Now I'm wondering whether there's a better tail recursive algorithm for is_prime that can be put in a constexpr function.

Is there anything much better than this?

• Requirement: It must be tail recursive.
• Desirable: To fit in a constexpr function.

Answer 1

Yes.

First of all, one of your main limits will be your recursion depth limit. Yours recurses once for every odd number from 3 to sqrt(N). With a ~1000 recursion limit, it means you'll only be able to handle numbers up to 1 million. You need to reduce the amount of recursion you are doing.

A way to do this is to do a divide-and-conquer search for the factors of your number N. With a bit of work, you can extend this to a limit on the order of 2^1000 (ie, other things, besides recursion limit, will make it fail to work first).

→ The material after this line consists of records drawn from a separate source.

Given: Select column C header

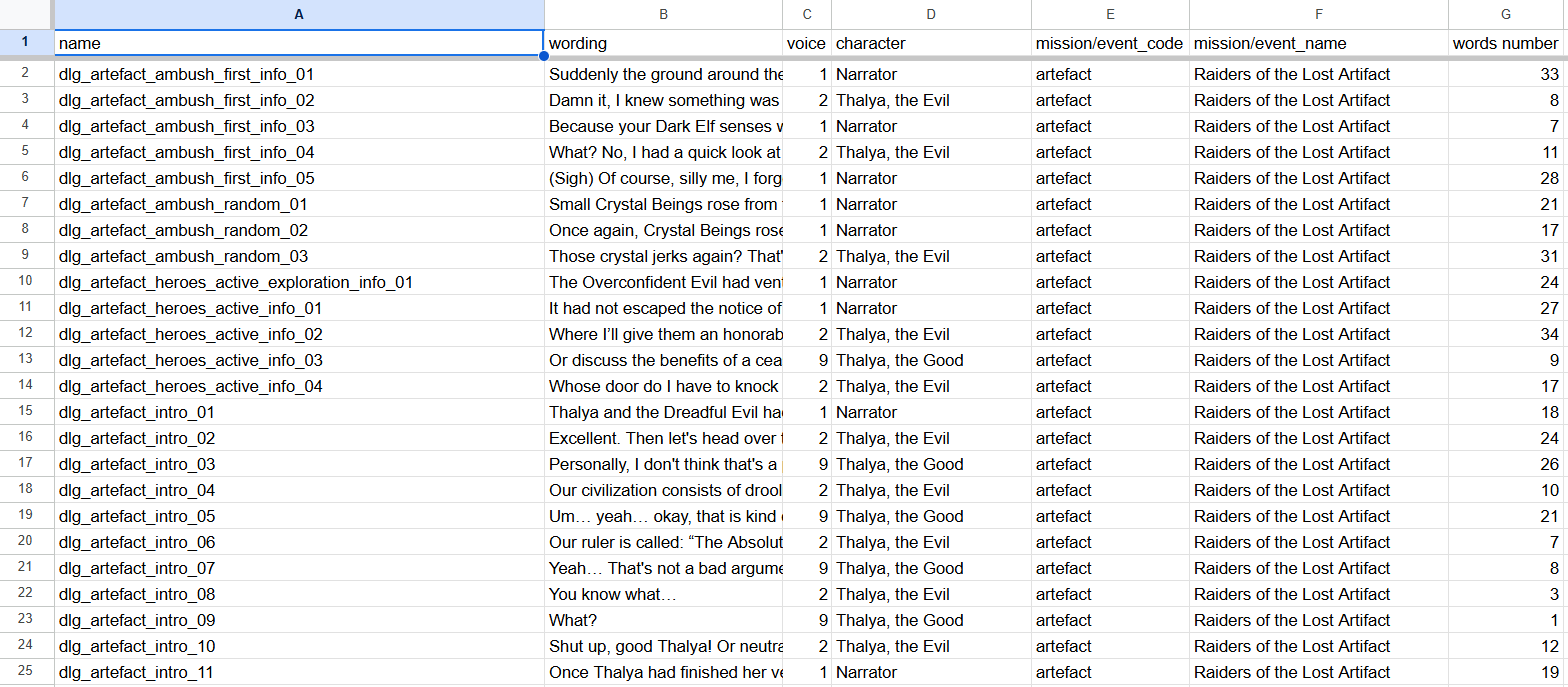Looking at the screenshot, I should coord(807,14).
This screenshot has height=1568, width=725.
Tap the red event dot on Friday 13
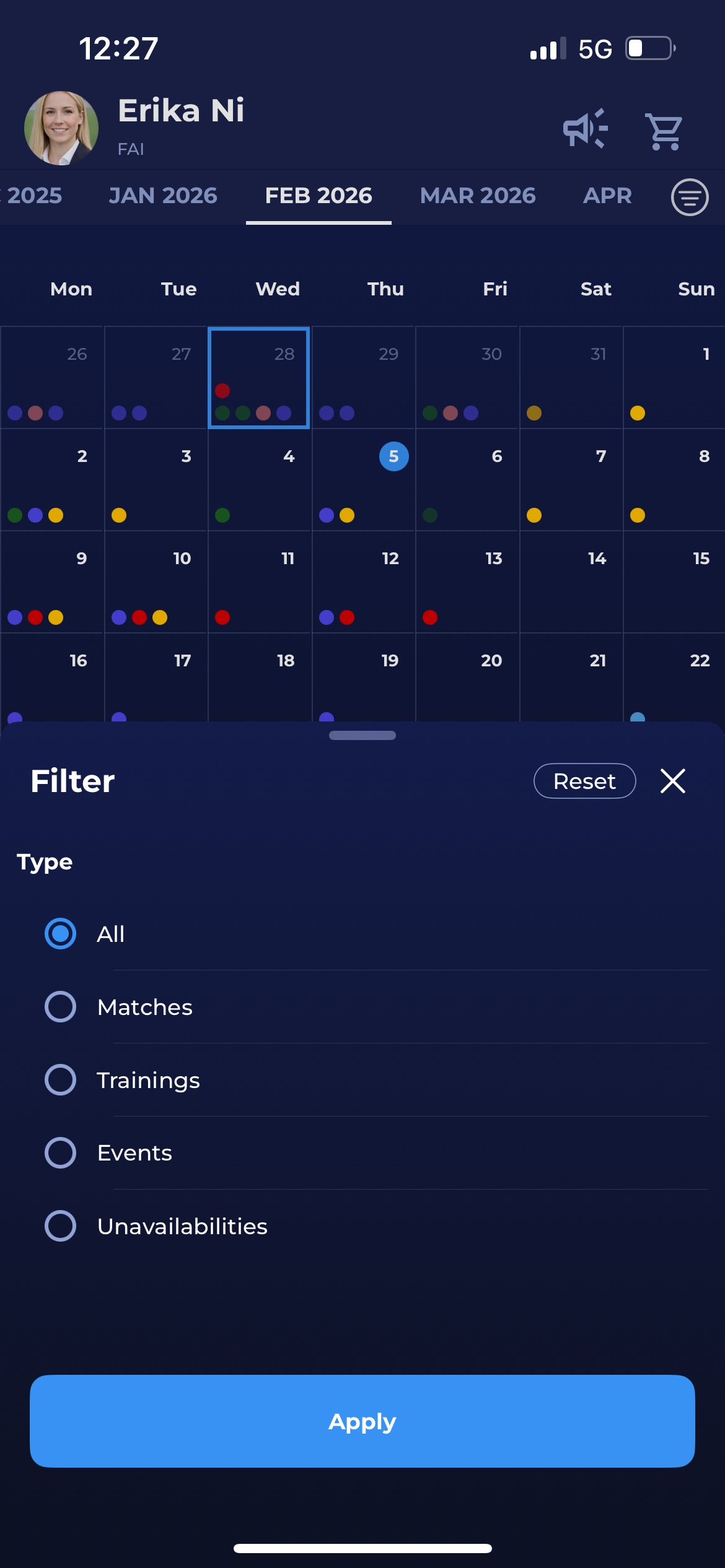[x=430, y=617]
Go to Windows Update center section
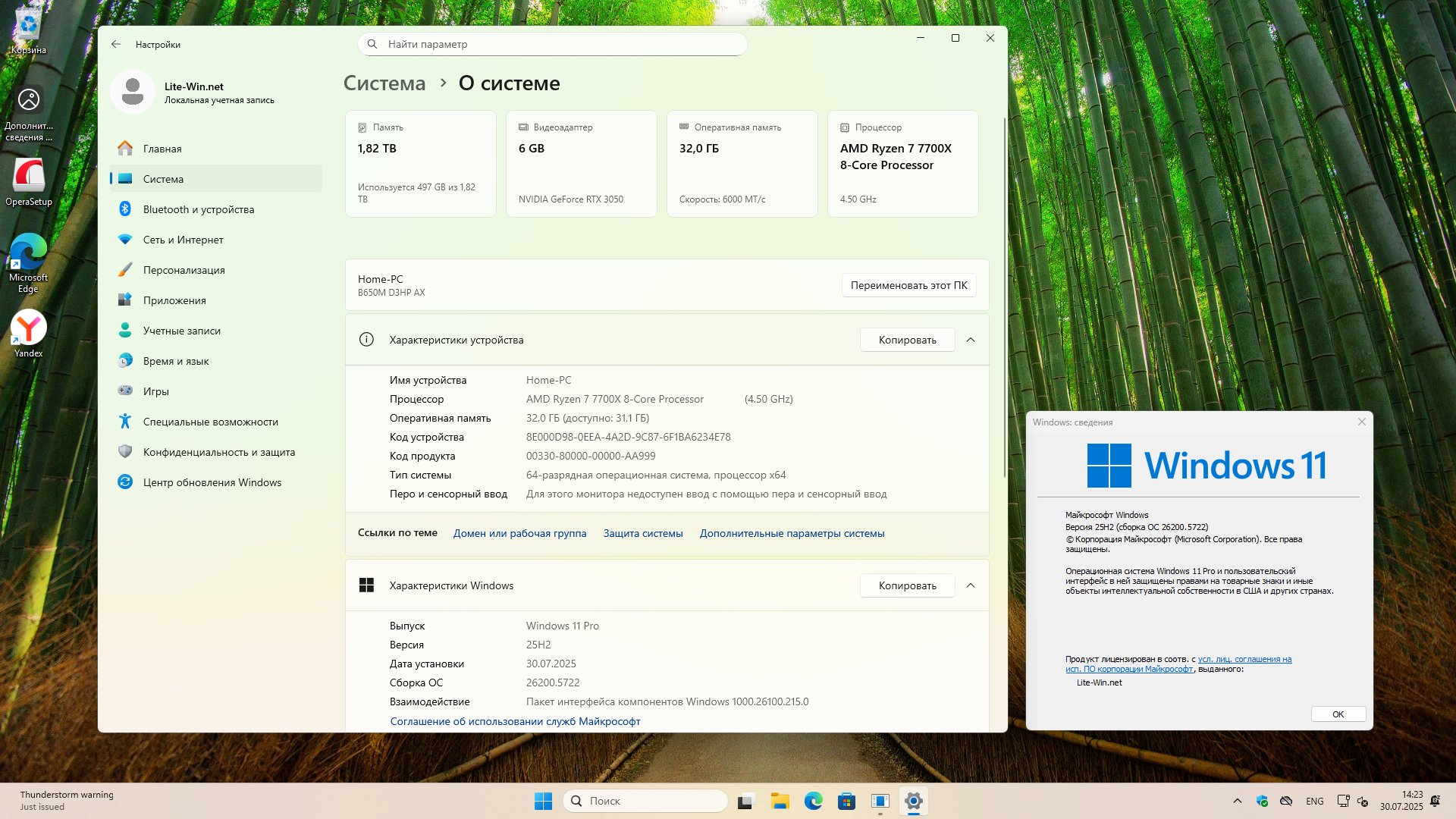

Second, instead of checking every odd number, check 6 mod 1 and 5, with a special case to check 2/3/5 at the start. Longer ranged patterns can be used as well than just a radius of 6.

Third, there are probabilistic primality tests that are sufficiently reliable that using them is the right answer. You could probably build a hard coded table of the numbers for which the test fails, check against that table, and do the tests otherwise, and make your upper limit much, much higher than what you can practically do otherwise.

Another issue with your design is that it tests for primes one at a time: ideally, you should build up a table of primes and use those to help with your prime testing. Some compilers will do memoization of previous results, you can look into exploiting that.